The research provides an in-depth understanding of the reasons behind the human immune system’s failure to fight against HIV transmission. According to the scientists, NLRX1 – a human host protein, is responsible for weakening the immune response to HIV viruses. The main objective of the research was to uncover the underlying mechanism by which NLRX1 could block the function of the immune system and promote HIV infection.
To counter the HIV virus, the immune response system is required to frame a powerful counter attack in the initial stages that can curb the viral invasion from the root. The human immune system is designed to produce a series of chemical molecules (interferons and cytokines) that can switch on the cytotoxic T cells to initiate the attack on pathogens. However, the HIV virus uses NLRX1 host protein to block the production of interferons, thus leaving the innate immune system without its most important weapon to fight against the HIV invasion.

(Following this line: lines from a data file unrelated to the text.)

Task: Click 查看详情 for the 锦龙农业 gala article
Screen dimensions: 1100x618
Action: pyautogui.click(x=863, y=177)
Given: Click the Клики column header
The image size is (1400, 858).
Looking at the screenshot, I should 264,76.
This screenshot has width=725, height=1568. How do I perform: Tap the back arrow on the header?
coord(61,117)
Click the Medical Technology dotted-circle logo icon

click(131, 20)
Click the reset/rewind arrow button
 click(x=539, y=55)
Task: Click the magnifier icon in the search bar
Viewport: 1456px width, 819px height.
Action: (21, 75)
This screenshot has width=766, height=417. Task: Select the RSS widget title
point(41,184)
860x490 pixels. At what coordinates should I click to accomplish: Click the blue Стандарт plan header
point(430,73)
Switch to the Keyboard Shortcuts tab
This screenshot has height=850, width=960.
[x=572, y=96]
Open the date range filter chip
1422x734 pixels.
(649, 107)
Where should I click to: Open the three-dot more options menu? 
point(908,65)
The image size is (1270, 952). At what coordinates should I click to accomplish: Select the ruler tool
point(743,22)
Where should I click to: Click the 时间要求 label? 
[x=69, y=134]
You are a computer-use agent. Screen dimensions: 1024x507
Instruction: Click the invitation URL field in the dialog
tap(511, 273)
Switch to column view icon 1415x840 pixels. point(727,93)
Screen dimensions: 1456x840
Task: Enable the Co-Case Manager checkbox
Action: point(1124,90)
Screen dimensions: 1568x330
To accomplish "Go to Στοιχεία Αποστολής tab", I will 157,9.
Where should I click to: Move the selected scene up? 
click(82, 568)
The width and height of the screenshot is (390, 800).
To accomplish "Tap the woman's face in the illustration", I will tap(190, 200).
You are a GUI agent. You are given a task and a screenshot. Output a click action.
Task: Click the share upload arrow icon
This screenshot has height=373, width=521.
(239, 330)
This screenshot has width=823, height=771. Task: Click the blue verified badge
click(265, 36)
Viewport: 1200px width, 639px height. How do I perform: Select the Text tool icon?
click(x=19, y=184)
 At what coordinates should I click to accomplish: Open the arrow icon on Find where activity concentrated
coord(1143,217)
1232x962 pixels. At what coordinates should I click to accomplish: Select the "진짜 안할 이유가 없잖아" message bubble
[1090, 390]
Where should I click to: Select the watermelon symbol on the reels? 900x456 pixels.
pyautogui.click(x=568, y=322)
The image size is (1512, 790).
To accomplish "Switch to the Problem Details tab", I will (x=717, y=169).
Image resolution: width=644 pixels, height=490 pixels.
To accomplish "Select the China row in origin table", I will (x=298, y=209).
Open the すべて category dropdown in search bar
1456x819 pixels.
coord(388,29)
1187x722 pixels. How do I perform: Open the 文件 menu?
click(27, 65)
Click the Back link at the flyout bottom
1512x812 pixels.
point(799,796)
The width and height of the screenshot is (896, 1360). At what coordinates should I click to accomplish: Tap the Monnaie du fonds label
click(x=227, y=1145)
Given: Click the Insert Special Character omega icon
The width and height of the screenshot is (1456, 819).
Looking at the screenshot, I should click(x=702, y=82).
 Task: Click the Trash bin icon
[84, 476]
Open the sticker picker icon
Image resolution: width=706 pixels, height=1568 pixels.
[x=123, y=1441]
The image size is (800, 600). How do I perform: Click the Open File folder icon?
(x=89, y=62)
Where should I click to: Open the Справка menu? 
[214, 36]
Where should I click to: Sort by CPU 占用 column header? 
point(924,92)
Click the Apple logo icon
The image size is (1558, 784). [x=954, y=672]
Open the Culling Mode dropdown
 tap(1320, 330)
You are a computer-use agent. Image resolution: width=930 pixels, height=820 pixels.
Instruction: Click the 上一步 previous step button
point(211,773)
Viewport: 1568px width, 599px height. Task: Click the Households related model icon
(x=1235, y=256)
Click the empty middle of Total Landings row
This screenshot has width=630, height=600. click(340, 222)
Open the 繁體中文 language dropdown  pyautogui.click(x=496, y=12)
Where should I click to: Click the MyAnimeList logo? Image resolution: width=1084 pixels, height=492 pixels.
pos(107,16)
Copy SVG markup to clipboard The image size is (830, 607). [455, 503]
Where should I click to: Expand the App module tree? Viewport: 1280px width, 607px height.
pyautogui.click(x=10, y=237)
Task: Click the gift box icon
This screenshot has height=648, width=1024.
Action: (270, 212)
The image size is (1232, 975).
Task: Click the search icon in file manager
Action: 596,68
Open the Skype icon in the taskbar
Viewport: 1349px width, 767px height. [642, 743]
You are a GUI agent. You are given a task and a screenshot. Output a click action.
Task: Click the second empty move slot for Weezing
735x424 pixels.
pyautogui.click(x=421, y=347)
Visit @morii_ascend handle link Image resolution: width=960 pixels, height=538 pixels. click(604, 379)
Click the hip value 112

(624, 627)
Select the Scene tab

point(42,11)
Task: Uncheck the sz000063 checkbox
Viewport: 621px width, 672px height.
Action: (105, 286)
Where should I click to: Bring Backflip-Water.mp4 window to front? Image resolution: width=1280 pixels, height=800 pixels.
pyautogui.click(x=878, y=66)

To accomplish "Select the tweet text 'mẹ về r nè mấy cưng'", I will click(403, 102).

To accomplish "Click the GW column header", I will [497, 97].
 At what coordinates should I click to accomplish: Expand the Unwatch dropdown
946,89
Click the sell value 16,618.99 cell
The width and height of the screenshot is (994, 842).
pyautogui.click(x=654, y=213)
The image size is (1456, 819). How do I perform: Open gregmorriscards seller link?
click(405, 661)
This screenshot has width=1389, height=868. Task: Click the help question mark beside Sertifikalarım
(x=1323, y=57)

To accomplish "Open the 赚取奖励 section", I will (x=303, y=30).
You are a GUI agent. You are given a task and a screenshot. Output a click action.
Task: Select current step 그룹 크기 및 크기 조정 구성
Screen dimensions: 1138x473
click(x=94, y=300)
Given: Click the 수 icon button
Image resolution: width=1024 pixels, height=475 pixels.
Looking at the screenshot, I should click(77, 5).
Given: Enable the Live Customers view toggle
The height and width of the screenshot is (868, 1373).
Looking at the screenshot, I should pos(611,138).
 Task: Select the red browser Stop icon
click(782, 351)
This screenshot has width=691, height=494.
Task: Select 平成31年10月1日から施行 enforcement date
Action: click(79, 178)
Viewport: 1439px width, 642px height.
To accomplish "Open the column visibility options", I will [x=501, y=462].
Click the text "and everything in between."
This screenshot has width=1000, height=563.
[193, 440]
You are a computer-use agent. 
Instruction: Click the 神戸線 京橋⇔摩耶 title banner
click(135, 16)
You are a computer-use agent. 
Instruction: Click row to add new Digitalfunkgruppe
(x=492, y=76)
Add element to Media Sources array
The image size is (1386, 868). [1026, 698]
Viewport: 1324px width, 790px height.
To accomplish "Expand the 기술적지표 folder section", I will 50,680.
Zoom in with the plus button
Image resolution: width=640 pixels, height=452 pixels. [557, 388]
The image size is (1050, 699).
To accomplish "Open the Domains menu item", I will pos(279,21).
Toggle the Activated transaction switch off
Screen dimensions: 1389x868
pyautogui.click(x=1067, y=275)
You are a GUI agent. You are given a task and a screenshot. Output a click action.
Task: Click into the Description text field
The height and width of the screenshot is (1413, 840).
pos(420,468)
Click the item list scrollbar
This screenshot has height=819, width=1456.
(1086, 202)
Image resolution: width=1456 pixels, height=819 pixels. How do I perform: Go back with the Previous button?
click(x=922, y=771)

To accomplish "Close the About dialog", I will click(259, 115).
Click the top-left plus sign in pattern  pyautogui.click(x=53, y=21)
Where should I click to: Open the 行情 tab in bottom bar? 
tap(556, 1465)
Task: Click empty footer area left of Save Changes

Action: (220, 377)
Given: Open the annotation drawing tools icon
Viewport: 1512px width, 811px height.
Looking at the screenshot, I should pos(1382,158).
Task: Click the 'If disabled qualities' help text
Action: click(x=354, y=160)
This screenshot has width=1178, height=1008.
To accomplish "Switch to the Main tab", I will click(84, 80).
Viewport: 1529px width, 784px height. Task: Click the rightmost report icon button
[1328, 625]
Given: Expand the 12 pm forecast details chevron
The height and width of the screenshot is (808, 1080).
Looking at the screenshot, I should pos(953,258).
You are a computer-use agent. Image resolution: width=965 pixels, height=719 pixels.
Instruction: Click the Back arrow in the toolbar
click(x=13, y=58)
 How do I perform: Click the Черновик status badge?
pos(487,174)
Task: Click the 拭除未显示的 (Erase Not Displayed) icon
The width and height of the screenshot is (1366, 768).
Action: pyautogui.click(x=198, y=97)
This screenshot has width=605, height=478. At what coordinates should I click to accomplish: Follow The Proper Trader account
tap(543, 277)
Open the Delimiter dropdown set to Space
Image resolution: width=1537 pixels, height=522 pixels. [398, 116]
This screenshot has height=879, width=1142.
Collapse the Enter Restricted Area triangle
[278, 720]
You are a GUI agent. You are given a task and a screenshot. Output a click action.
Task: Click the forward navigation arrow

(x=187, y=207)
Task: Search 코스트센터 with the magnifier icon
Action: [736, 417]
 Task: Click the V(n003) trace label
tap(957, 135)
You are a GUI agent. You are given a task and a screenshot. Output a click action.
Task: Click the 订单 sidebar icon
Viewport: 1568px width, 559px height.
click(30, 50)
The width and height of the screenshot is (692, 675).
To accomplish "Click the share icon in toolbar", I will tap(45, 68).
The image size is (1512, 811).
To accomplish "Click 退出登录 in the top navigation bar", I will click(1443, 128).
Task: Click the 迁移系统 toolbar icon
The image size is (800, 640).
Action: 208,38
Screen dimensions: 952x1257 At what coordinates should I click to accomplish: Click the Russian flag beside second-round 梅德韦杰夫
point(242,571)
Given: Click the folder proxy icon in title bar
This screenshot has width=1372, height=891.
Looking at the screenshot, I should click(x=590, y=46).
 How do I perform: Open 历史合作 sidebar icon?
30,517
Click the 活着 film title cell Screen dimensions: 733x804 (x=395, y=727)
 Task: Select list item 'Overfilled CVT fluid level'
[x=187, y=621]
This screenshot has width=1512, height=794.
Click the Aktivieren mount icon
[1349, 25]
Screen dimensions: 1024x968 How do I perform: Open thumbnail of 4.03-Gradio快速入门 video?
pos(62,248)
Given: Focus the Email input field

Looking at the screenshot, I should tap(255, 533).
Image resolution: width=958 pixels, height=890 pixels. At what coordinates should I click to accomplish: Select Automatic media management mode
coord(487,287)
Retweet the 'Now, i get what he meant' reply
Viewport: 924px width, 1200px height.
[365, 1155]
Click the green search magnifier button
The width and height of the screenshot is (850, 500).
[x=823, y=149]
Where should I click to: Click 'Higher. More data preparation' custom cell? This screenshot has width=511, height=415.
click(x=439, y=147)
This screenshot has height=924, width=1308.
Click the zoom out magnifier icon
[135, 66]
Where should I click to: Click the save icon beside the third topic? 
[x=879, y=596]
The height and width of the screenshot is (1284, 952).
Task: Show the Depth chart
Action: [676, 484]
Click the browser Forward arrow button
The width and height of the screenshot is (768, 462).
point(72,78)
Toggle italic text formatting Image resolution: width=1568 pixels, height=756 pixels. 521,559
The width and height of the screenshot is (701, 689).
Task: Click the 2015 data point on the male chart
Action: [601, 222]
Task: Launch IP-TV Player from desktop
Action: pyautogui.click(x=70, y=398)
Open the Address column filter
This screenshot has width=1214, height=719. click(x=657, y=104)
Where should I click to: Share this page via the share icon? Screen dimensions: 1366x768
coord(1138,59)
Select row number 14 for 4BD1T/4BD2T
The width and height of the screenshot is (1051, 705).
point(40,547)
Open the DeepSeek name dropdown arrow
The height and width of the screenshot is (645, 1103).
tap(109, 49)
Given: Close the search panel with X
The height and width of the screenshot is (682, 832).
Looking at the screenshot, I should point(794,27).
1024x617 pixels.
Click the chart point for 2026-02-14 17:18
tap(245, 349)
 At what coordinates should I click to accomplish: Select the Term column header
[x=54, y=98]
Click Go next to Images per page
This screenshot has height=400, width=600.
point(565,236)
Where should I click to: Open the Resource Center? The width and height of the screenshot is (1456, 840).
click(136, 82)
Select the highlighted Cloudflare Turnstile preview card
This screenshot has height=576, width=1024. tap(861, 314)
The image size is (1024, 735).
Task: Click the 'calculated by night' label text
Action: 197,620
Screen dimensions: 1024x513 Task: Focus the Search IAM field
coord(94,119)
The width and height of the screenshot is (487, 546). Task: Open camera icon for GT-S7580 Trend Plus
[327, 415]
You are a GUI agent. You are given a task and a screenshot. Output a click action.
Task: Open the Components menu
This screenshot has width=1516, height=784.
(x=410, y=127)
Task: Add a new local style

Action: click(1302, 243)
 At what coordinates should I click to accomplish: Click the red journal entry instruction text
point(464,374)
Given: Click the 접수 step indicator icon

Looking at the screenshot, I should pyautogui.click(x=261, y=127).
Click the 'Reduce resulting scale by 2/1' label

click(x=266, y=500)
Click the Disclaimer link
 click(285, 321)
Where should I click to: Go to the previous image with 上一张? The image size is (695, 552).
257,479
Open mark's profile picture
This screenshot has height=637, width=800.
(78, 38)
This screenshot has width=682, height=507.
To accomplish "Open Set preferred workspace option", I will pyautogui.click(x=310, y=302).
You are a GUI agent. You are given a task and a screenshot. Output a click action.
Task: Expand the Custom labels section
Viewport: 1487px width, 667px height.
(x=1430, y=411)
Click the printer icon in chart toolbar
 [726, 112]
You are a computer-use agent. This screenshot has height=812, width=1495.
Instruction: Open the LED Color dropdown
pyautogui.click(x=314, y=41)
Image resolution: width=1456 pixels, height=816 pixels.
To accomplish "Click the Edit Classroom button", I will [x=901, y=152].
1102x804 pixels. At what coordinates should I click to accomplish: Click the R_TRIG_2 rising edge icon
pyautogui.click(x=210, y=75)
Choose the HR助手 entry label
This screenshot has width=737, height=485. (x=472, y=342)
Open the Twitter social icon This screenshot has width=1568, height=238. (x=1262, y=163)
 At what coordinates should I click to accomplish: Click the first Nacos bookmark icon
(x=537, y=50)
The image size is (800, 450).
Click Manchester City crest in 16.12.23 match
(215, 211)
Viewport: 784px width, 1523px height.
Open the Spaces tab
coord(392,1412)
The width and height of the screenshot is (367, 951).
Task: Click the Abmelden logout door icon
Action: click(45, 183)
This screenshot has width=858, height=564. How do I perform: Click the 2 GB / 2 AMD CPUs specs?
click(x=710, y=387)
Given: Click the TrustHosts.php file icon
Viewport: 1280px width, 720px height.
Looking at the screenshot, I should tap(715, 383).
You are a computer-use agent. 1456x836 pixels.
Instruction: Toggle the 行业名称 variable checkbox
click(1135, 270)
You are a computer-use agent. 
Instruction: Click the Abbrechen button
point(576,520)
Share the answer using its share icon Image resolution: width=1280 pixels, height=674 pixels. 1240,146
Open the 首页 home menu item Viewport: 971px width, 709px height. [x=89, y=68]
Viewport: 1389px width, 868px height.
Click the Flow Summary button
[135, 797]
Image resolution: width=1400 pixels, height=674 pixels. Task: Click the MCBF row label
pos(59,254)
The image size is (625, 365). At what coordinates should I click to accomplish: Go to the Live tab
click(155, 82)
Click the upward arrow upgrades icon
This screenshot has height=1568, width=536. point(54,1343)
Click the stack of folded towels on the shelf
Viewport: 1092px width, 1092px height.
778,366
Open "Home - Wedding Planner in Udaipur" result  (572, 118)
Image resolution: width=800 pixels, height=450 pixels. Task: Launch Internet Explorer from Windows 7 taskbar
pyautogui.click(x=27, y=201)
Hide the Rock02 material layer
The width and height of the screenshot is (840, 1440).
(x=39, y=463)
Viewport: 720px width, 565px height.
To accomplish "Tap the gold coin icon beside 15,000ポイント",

The research shows that NLRX1 directly interacts with a sensor called STING (stimulator of interferon genes) and blocks its ability to interact with an enzyme called TBK1. The interaction between STING and TBK1 is vital for the production of interferons, without which the immune system cannot launch its attack on the HIV virus. As a result, the HIV virus gets a free passage into the immune system and starts to weaken its functioning.
In medical terms, the mechanism of blocking the normal function of the immune system is known as immune checkpoint. The checkpoints are virtual barricades that prevent the over-activation of the immune system. These are essentially meant to prevent damages caused by immunological chemicals to the healthy cells. The HIV virus exploits this checkpoint to escape detection by the immune system.
Even the cancer cells often take the advantage of such checkpoints to sneak through the immune system. In recent years, scientists have come up with a special group of drugs, known as checkpoint inhibitors, for prompting the immune system into detecting the cancer causing cells. Checkpoint inhibitors have proved to be quite efficient in the treatment of cancer and the researchers hope to replicate the same success story by developing checkpoint inhibitors for HIV viruses as well.
This research has shown that NLRX1 acts as a checkpoint for STING. The researchers believe that the need of the hour is to come up with a STING inhibitor drug. The pharmaceutical sector has already invested a significant amount of efforts and funds in this regard. The day may not be too far when the doctors will be equipped with the next generation checkpoint inhibitors to fight against the lethal HIV invasion.